=== YOUR TASK ===
Print word for word the first line of the records below and every following line through the one containing "Select the JPEG"; print nothing else.

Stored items
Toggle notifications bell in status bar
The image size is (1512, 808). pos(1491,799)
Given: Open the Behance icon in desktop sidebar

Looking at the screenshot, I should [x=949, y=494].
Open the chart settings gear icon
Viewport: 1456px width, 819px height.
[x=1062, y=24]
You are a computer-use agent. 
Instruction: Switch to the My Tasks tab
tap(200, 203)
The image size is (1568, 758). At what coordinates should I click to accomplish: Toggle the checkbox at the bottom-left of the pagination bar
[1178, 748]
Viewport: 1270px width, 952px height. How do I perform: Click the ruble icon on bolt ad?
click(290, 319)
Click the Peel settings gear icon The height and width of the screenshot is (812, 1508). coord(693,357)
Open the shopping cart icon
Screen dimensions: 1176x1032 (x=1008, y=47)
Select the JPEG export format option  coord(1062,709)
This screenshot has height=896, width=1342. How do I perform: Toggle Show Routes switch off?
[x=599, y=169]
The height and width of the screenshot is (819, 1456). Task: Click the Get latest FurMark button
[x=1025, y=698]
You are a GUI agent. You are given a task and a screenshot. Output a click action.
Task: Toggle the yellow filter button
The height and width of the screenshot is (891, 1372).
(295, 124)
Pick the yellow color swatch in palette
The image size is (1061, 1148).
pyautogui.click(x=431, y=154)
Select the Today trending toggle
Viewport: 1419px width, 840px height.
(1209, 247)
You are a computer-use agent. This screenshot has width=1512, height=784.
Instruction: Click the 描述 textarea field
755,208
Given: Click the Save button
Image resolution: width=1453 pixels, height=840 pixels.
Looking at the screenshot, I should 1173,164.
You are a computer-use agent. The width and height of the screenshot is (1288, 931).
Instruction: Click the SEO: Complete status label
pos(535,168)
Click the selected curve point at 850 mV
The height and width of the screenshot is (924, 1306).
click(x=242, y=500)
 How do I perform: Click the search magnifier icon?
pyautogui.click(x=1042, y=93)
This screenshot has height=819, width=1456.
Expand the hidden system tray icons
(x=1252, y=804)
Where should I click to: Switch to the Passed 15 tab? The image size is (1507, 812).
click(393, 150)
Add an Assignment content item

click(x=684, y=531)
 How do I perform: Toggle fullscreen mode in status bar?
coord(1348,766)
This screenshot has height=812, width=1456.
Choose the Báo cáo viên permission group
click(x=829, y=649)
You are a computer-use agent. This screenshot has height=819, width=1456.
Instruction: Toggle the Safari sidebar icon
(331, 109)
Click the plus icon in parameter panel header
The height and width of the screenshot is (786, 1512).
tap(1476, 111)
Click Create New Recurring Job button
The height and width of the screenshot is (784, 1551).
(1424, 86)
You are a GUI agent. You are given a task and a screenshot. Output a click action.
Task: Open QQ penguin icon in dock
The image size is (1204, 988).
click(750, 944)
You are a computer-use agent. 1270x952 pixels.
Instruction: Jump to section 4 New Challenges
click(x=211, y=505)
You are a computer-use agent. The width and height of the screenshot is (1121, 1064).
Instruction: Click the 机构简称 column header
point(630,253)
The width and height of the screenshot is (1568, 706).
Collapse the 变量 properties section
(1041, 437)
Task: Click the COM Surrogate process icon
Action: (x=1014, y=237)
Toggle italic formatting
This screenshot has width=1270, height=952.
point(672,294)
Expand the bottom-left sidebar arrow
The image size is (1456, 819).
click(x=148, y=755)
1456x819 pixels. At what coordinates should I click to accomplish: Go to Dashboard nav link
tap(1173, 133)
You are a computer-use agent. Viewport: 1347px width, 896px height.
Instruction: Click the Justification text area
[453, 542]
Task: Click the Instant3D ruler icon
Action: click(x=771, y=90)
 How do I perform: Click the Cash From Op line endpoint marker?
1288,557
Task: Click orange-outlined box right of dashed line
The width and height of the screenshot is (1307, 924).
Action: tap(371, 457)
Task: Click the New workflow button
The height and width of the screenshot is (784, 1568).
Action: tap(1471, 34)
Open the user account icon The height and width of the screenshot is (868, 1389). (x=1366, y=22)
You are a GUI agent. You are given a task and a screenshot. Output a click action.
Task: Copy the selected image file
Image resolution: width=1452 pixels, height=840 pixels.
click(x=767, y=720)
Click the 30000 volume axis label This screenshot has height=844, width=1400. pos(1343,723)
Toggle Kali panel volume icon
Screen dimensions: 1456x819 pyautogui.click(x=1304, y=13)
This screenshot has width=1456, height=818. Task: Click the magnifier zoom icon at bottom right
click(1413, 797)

=== EXPECTED ANSWER ===
Toggle notifications bell in status bar
The image size is (1512, 808). pos(1491,799)
Given: Open the Behance icon in desktop sidebar

Looking at the screenshot, I should [x=949, y=494].
Open the chart settings gear icon
Viewport: 1456px width, 819px height.
[x=1062, y=24]
You are a computer-use agent. 
Instruction: Switch to the My Tasks tab
tap(200, 203)
The image size is (1568, 758). At what coordinates should I click to accomplish: Toggle the checkbox at the bottom-left of the pagination bar
[1178, 748]
Viewport: 1270px width, 952px height. How do I perform: Click the ruble icon on bolt ad?
click(290, 319)
Click the Peel settings gear icon The height and width of the screenshot is (812, 1508). coord(693,357)
Open the shopping cart icon
Screen dimensions: 1176x1032 (x=1008, y=47)
Select the JPEG export format option  coord(1062,709)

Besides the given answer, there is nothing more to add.